Ci sono poi le partecipazioni «sane», la più importante delle quali è certamente la proprietà totale di «Abc» di cui appunto il Comune detiene il 100% delle quote; segue Acqualatina spa in cui il Comune di Latina rappresenta il più importante socio pubblico con un pacchetto di quote del 10,85% e, per finire, c'è la partecipazione nel Consorzio Industriale Roma-Latina con una quota pari all'8,64%.

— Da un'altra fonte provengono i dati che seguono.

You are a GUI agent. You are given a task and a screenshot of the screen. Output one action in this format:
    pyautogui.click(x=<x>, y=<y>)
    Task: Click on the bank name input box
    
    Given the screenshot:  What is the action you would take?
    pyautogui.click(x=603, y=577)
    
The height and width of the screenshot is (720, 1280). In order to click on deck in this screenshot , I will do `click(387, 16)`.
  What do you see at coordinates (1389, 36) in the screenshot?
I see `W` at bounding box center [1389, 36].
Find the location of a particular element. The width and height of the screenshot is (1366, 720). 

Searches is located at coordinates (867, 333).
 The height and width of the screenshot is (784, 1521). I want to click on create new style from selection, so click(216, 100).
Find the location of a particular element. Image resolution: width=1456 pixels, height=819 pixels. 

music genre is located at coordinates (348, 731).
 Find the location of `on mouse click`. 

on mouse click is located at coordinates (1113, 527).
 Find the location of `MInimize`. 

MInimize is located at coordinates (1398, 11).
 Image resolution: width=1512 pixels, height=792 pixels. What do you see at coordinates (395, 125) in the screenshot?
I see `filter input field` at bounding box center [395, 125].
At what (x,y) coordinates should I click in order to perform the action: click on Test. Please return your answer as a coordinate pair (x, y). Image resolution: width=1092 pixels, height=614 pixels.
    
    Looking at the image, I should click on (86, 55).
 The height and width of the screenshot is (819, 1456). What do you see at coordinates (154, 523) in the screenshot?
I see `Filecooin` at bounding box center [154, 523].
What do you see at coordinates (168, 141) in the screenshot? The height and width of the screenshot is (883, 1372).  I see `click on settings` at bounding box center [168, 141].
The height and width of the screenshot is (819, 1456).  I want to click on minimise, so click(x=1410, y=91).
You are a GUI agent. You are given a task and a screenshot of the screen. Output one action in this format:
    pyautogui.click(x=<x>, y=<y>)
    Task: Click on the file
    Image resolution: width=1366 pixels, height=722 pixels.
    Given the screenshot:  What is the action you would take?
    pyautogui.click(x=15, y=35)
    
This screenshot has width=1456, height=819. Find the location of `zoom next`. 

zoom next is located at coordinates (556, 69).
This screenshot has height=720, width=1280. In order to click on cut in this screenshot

Tranne la partecipazione consortile tutte le altre appartengono a servizi strategici come acqua e rifiuti ma, soprattutto, danno conto di come è andata a finire la stagione dell'avventura imprenditoriale degli enti pubblici. L'esperienza peggiore è stata probabilmente quella della società Terme di Fogliano perché l'attività sottesa non è mai partita e, in più, col fallimento è stato messo in bilico il patrimonio della società, l'unico bene di pregio, ossia i terreni. Come si sa è tuttora in corso una difficile battaglia giudiziaria per ottenere l'annullamento della sentenza di fallimento, impugnata in Appello dal Comune-socio. Un procedimento che ha avuto una sua appendice velenosa poiché l'ente ha chiesto e ottenuto la revoca per ricusazione dei due consulenti tecnici d'ufficio, ossia Maria Cristina Ciampi e Vladimiro Macera, sostituiti con l'ingegnere Emanuele Ciampi. Una sostituzione che nasce dalle eccezioni sollevate proprio sulla stima dei terreni e che resta una ferita nei rapporti tra le parti di quello che è uno dei processi più importanti in essere sui beni comuni della città. Da qualche giorno nello stesso procedimento l'amministrazione ha indicato un suo consulente di parte, l'architetto Tommaso Agnoni, Presidente della Fondazione Caetani, cui è stato dato l'incarico di attribuire «valore di mercato ai pozzi di captazione acque termali e Stima degli immobili della Società Terme di Fogliano Spa».

Il secondo «bubbone partecipate» riguarda la Latina Ambiente, il cui Fallimento sta recuperando circa 16 milioni di euro di crediti, in larga misura a valere sull'ente socio per forniture extra rispetto al contratto di servizio che ha legato il Comune alla società per oltre venti anni.